Moose Jaw Pride Receives $20,000 from Human Rights Settlement
Above: Moose Jaw Pride volunteers pose with the donation, flanked by transgender and genderqueer flags.
For Immediate Release
A 2014 human rights complaint regarding gender markers was settled this week with a donation of $20,000 to Moose Jaw Pride.
Joe Wickenhauser, Executive Director for Moose Jaw Pride, said the settlement sends a clear message that discrimination on the basis of gender identity is not acceptable in the province.
“We are glad to see this complaint resolved and know that this donation will go a long way in providing education to organizations looking to avoid similar human rights violations in the province,” Wickenhauser said.
In 2013, Laura Budd was told by Saskatchewan Health that without proof of undergoing a sterilizing surgery, she would not be able to correct the gender marker on her identification documents to match her gender identity. For years, advocates for transgender and gender diverse people in Canada have argued that incorrect gender markers on identification documents leave individuals open to discrimination, humiliation, harassment and danger.
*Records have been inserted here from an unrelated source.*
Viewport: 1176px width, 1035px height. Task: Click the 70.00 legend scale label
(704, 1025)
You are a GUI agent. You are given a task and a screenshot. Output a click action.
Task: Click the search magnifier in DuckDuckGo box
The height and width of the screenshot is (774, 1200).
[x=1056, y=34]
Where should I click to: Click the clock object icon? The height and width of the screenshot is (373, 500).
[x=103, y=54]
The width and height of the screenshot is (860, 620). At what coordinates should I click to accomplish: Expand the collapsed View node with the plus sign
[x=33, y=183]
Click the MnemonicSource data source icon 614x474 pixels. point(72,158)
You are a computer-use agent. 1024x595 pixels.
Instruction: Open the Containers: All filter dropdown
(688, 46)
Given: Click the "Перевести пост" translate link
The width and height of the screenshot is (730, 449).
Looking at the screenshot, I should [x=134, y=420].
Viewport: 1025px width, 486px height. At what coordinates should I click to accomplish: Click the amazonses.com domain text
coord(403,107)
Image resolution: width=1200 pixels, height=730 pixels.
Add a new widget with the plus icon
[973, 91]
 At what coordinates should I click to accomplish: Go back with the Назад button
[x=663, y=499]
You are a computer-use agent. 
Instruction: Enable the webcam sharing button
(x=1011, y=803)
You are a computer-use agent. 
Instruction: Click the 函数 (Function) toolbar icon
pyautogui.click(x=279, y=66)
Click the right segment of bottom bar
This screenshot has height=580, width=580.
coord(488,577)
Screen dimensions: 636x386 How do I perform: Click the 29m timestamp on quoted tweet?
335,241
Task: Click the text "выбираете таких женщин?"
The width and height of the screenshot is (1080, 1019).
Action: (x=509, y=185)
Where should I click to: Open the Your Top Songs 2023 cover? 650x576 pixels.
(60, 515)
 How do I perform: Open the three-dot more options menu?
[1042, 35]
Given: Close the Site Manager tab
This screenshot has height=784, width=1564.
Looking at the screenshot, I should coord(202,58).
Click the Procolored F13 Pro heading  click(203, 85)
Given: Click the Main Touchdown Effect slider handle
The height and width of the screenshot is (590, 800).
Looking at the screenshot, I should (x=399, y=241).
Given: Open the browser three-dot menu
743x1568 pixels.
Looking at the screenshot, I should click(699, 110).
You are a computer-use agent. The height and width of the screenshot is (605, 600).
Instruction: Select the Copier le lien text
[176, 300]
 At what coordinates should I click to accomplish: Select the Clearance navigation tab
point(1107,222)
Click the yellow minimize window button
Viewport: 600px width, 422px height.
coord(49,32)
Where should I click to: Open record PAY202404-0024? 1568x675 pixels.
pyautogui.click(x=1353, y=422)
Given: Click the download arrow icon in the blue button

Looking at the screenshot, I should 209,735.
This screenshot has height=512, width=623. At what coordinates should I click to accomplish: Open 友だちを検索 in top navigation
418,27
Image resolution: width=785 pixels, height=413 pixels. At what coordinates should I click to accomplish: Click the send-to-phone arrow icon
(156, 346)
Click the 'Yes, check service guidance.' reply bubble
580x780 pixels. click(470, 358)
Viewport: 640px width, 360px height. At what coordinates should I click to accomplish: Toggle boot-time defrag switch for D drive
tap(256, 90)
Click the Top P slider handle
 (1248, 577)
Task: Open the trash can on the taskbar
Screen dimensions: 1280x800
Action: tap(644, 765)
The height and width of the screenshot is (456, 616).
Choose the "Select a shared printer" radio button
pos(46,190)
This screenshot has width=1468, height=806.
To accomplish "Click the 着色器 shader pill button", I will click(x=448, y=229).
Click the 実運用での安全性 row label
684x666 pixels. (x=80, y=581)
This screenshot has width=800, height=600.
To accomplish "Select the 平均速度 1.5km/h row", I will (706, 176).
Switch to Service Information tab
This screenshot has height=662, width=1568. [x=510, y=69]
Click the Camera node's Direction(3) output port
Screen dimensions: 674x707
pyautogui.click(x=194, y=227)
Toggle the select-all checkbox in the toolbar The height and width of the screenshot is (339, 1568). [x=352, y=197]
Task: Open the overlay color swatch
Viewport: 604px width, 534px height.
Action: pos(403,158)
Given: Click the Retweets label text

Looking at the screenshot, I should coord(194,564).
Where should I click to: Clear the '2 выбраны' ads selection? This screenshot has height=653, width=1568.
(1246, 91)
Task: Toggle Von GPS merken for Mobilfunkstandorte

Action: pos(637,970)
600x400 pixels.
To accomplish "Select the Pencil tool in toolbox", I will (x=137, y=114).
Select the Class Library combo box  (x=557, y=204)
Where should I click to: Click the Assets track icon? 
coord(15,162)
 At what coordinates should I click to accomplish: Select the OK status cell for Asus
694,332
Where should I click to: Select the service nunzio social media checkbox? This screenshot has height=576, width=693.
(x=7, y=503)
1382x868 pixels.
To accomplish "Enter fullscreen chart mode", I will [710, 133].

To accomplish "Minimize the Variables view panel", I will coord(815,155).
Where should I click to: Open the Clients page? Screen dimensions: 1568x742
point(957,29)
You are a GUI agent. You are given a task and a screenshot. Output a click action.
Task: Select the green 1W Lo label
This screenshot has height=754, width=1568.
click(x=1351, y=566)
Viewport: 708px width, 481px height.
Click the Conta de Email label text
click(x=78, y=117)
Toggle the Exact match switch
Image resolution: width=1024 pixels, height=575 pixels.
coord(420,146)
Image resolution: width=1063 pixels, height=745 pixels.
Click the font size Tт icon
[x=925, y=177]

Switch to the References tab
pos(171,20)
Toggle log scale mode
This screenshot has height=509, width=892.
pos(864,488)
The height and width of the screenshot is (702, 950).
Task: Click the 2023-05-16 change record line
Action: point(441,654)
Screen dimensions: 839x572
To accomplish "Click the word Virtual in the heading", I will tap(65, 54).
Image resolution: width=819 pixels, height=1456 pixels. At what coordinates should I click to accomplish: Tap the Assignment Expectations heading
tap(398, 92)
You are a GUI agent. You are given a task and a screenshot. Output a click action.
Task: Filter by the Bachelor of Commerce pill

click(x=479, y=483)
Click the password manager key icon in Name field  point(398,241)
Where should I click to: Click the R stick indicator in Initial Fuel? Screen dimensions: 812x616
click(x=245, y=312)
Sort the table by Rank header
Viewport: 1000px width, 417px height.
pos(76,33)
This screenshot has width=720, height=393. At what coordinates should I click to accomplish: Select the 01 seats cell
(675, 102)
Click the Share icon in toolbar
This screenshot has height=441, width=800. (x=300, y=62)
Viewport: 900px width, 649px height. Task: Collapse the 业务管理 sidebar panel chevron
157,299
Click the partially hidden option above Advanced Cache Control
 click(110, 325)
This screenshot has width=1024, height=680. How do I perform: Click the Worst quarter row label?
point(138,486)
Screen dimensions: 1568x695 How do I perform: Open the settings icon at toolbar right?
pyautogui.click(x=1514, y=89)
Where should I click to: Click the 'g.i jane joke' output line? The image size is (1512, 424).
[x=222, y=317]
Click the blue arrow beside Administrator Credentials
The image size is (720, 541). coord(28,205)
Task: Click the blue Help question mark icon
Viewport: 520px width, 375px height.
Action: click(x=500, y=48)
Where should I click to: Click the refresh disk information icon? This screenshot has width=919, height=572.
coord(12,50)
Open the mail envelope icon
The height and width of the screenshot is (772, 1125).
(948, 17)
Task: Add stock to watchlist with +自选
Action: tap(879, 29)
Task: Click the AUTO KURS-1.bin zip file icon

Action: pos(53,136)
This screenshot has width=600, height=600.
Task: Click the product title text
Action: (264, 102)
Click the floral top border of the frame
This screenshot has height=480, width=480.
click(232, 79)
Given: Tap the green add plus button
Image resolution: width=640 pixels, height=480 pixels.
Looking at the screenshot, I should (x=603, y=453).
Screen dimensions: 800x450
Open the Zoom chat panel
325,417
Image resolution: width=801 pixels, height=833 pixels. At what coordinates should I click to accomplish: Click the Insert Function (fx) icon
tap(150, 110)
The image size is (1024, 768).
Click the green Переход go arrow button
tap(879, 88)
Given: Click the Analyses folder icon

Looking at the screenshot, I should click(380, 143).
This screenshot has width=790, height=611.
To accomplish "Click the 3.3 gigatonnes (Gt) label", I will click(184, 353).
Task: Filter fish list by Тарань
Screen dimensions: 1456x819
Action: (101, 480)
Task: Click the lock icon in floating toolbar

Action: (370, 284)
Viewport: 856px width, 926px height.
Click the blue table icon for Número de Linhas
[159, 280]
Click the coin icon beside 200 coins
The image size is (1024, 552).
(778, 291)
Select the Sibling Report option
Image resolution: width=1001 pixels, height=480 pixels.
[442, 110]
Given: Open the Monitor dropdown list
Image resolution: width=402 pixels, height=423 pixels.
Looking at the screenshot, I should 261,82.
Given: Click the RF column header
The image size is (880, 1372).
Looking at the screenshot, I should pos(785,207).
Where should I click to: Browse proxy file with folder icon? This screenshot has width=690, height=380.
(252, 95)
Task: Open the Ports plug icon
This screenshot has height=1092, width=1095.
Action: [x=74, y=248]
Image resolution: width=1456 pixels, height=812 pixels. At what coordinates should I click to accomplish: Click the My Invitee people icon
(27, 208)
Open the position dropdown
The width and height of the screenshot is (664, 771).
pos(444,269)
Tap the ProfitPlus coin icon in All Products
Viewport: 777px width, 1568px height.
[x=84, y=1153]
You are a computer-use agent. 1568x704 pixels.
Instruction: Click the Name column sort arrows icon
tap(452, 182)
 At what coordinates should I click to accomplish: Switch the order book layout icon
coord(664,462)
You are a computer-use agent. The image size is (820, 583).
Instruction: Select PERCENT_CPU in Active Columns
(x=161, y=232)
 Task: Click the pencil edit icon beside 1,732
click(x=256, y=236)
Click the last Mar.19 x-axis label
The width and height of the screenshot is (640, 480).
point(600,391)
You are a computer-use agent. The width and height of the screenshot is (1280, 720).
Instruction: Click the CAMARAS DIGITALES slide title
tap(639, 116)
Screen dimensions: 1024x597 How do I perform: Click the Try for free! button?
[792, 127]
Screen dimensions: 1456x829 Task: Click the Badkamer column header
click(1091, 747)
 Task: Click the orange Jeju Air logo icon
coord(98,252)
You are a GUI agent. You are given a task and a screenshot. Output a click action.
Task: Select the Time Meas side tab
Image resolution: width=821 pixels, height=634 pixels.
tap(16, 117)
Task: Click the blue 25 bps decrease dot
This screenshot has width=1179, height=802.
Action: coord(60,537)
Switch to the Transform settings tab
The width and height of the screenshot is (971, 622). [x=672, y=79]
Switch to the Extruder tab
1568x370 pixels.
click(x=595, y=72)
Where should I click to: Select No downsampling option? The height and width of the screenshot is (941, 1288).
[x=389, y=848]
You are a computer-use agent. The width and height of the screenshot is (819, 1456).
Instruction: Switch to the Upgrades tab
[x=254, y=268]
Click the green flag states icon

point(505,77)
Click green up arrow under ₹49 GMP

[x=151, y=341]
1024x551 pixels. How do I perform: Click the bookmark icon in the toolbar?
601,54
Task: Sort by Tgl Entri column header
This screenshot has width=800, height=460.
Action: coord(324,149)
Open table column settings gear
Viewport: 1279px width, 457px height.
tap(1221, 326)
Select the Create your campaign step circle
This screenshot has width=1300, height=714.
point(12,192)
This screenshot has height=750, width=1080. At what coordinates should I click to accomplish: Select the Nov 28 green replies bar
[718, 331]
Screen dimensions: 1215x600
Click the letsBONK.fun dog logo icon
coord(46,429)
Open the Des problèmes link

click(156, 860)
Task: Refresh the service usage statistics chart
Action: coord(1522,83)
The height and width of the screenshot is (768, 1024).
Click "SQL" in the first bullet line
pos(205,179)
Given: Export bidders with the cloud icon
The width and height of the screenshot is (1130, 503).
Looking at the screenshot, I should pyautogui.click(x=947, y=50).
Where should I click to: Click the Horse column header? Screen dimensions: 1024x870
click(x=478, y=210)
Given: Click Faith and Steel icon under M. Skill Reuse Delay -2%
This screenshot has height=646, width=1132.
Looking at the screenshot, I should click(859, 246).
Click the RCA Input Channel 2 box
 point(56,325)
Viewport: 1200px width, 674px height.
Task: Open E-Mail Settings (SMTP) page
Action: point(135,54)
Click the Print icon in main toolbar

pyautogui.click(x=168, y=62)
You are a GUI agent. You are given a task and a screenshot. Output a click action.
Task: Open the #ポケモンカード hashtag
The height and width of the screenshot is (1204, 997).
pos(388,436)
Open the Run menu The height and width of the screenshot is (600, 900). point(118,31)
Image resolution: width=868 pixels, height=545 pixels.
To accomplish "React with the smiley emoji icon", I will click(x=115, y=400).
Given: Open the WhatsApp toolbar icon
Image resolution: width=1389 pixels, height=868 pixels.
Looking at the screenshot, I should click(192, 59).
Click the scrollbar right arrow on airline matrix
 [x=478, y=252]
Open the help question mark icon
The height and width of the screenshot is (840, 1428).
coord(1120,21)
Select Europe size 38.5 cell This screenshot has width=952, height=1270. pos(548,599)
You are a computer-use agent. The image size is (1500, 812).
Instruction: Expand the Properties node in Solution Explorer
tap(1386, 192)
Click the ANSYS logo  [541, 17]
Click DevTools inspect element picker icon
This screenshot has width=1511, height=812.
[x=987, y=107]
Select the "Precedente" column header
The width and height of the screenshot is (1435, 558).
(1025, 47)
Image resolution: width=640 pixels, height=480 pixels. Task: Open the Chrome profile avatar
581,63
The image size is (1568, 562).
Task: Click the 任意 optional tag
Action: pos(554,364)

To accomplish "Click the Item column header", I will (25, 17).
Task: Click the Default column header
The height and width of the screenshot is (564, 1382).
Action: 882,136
While Budd’s repeated requests to have her gender markers corrected were denied by Saskatchewan Health, the Human Rights Tribunal of Ontario had already issued a decision in 2012 that found the practice of requiring individuals to undergo “transsexual surgery” to change their gender markers was “substantively discriminatory.”
According to Wickenhauser, Budd’s case highlighted an extremely unfair situation in which those not wanting to have sex-reassignment surgery were being coerced in order to attain proper identification. “Ironically, access to gender-confirming surgeries continues to be extremely limited in Saskatchewan by appalling wait times and a broad lack of coverage,” Wickenhauser said.
The standards of care outlined by The World Professional Association for Transgender Health (WPATH) assert that while not every transgender or gender diverse individual wants or needs surgery, for others it is “essential and medically necessary to alleviate their gender dysphoria.”
Budd’s Human Rights complaint eventually led to a consent order from the Saskatchewan Court of Queen’s Bench in February this year that allowed her and other Saskatchewan-born persons over age 18 to correct their gender markers on government identification. Legislative changes for gender markers have yet to be introduced in Saskatchewan.
According to Budd, a settlement was negotiated with Saskatchewan Health which would provide funding to an organization working to reduce discrimination towards transgender persons in Saskatchewan. “I chose Moose Jaw Pride to be the recipient of the grant feeling that they have a plan in place to create a more inclusive society for gender diverse persons,” Budd said.
In addition to its diversity training initiative, Moose Jaw Pride plans to use the money to support community development for LGBT+ people in smaller centres and rural areas across Saskatchewan.